Please print every record below exactly as it reads.

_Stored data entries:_
* * * *

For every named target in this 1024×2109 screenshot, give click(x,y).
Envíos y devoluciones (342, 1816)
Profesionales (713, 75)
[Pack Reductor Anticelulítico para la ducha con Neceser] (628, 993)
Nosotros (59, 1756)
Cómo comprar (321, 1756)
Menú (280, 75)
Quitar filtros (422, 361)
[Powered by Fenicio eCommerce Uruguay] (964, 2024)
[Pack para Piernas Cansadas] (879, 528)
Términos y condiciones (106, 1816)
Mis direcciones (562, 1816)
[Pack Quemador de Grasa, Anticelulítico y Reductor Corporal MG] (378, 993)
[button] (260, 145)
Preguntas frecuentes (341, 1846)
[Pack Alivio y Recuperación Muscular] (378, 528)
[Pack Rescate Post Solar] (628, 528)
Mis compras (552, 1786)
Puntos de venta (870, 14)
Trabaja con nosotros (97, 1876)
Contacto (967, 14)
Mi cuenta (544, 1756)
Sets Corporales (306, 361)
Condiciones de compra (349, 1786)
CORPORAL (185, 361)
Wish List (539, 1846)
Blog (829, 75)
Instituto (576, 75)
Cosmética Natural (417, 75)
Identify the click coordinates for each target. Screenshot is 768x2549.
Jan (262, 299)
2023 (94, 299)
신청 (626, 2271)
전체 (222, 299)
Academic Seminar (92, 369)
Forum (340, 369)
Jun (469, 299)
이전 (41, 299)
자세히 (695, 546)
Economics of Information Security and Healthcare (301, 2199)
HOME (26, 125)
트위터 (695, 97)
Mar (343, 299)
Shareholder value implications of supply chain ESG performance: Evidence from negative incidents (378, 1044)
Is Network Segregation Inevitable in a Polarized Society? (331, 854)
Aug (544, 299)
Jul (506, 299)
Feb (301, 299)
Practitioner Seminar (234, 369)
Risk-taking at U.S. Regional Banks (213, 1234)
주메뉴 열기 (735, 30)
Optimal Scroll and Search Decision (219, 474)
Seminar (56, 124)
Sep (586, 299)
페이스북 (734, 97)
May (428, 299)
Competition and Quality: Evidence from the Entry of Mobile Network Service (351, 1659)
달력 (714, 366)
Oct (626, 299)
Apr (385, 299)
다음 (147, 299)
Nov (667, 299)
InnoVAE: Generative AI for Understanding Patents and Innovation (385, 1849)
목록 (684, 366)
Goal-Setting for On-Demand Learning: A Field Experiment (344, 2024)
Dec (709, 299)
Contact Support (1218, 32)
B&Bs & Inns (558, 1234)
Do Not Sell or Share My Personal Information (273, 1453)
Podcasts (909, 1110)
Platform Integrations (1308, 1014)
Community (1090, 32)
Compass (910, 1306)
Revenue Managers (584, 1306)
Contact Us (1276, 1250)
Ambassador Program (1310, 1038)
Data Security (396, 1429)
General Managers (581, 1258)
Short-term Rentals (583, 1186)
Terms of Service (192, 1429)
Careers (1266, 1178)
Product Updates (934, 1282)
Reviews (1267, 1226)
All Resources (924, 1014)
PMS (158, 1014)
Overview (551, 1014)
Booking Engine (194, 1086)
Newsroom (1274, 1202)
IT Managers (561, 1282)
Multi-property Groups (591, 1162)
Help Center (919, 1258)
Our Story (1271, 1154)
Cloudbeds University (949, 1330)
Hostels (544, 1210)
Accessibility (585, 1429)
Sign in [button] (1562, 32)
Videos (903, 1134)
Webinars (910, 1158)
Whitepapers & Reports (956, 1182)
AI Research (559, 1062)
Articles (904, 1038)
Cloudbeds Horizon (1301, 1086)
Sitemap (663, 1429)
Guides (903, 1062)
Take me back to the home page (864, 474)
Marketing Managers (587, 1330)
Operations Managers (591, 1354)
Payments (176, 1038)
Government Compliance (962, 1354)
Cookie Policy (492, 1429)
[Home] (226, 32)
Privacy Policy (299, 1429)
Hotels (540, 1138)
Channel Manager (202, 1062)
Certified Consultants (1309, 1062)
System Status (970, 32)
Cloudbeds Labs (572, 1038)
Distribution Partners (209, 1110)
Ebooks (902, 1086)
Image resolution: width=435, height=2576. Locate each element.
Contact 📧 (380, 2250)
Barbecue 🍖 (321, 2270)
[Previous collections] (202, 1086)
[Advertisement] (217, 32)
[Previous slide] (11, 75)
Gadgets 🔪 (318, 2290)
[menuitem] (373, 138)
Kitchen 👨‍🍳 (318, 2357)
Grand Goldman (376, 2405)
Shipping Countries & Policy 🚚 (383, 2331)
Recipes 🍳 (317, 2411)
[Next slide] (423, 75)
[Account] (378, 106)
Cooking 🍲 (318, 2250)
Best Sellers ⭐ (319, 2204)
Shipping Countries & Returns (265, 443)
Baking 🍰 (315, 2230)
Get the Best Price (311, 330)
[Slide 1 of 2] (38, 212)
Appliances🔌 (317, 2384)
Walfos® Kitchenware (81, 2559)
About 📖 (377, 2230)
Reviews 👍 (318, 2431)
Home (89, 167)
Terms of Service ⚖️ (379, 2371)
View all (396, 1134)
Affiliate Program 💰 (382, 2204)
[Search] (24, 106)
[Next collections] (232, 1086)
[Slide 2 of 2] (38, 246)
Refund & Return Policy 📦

* * * *

_WRITTEN RESPONSE:_
For every named target in this 1024×2109 screenshot, give click(x,y).
Envíos y devoluciones (342, 1816)
Profesionales (713, 75)
[Pack Reductor Anticelulítico para la ducha con Neceser] (628, 993)
Nosotros (59, 1756)
Cómo comprar (321, 1756)
Menú (280, 75)
Quitar filtros (422, 361)
[Powered by Fenicio eCommerce Uruguay] (964, 2024)
[Pack para Piernas Cansadas] (879, 528)
Términos y condiciones (106, 1816)
Mis direcciones (562, 1816)
[Pack Quemador de Grasa, Anticelulítico y Reductor Corporal MG] (378, 993)
[button] (260, 145)
Preguntas frecuentes (341, 1846)
[Pack Alivio y Recuperación Muscular] (378, 528)
[Pack Rescate Post Solar] (628, 528)
Mis compras (552, 1786)
Puntos de venta (870, 14)
Trabaja con nosotros (97, 1876)
Contacto (967, 14)
Mi cuenta (544, 1756)
Sets Corporales (306, 361)
Condiciones de compra (349, 1786)
CORPORAL (185, 361)
Wish List (539, 1846)
Blog (829, 75)
Instituto (576, 75)
Cosmética Natural (417, 75)
Identify the click coordinates for each target. Screenshot is 768x2549.
Jan (262, 299)
2023 (94, 299)
신청 (626, 2271)
전체 (222, 299)
Academic Seminar (92, 369)
Forum (340, 369)
Jun (469, 299)
이전 (41, 299)
자세히 (695, 546)
Economics of Information Security and Healthcare (301, 2199)
HOME (26, 125)
트위터 (695, 97)
Mar (343, 299)
Shareholder value implications of supply chain ESG performance: Evidence from negative incidents (378, 1044)
Is Network Segregation Inevitable in a Polarized Society? (331, 854)
Aug (544, 299)
Jul (506, 299)
Feb (301, 299)
Practitioner Seminar (234, 369)
Risk-taking at U.S. Regional Banks (213, 1234)
주메뉴 열기 (735, 30)
Optimal Scroll and Search Decision (219, 474)
Seminar (56, 124)
Sep (586, 299)
페이스북 (734, 97)
May (428, 299)
Competition and Quality: Evidence from the Entry of Mobile Network Service (351, 1659)
달력 (714, 366)
Oct (626, 299)
Apr (385, 299)
다음 (147, 299)
Nov (667, 299)
InnoVAE: Generative AI for Understanding Patents and Innovation (385, 1849)
목록 (684, 366)
Goal-Setting for On-Demand Learning: A Field Experiment (344, 2024)
Dec (709, 299)
Contact Support (1218, 32)
B&Bs & Inns (558, 1234)
Do Not Sell or Share My Personal Information (273, 1453)
Podcasts (909, 1110)
Platform Integrations (1308, 1014)
Community (1090, 32)
Compass (910, 1306)
Revenue Managers (584, 1306)
Contact Us (1276, 1250)
Ambassador Program (1310, 1038)
Data Security (396, 1429)
General Managers (581, 1258)
Short-term Rentals (583, 1186)
Terms of Service (192, 1429)
Careers (1266, 1178)
Product Updates (934, 1282)
Reviews (1267, 1226)
All Resources (924, 1014)
PMS (158, 1014)
Overview (551, 1014)
Booking Engine (194, 1086)
Newsroom (1274, 1202)
IT Managers (561, 1282)
Multi-property Groups (591, 1162)
Help Center (919, 1258)
Our Story (1271, 1154)
Cloudbeds University (949, 1330)
Hostels (544, 1210)
Accessibility (585, 1429)
Sign in [button] (1562, 32)
Videos (903, 1134)
Webinars (910, 1158)
Whitepapers & Reports (956, 1182)
AI Research (559, 1062)
Articles (904, 1038)
Cloudbeds Horizon (1301, 1086)
Sitemap (663, 1429)
Guides (903, 1062)
Take me back to the home page (864, 474)
Marketing Managers (587, 1330)
Operations Managers (591, 1354)
Payments (176, 1038)
Government Compliance (962, 1354)
Cookie Policy (492, 1429)
[Home] (226, 32)
Privacy Policy (299, 1429)
Hotels (540, 1138)
Channel Manager (202, 1062)
Certified Consultants (1309, 1062)
System Status (970, 32)
Cloudbeds Labs (572, 1038)
Distribution Partners (209, 1110)
Ebooks (902, 1086)
Image resolution: width=435, height=2576. Locate each element.
Contact 📧 (380, 2250)
Barbecue 🍖 (321, 2270)
[Previous collections] (202, 1086)
[Advertisement] (217, 32)
[Previous slide] (11, 75)
Gadgets 🔪 (318, 2290)
[menuitem] (373, 138)
Kitchen 👨‍🍳 (318, 2357)
Grand Goldman (376, 2405)
Shipping Countries & Policy 🚚 (383, 2331)
Recipes 🍳 (317, 2411)
[Next slide] (423, 75)
[Account] (378, 106)
Cooking 🍲 (318, 2250)
Best Sellers ⭐ (319, 2204)
Shipping Countries & Returns (265, 443)
Baking 🍰 (315, 2230)
Get the Best Price (311, 330)
[Slide 1 of 2] (38, 212)
Appliances🔌 (317, 2384)
Walfos® Kitchenware (81, 2559)
About 📖 (377, 2230)
Reviews 👍 (318, 2431)
Home (89, 167)
Terms of Service ⚖️ (379, 2371)
View all (396, 1134)
Affiliate Program 💰 (382, 2204)
[Search] (24, 106)
[Next collections] (232, 1086)
[Slide 2 of 2] (38, 246)
Refund & Return Policy 📦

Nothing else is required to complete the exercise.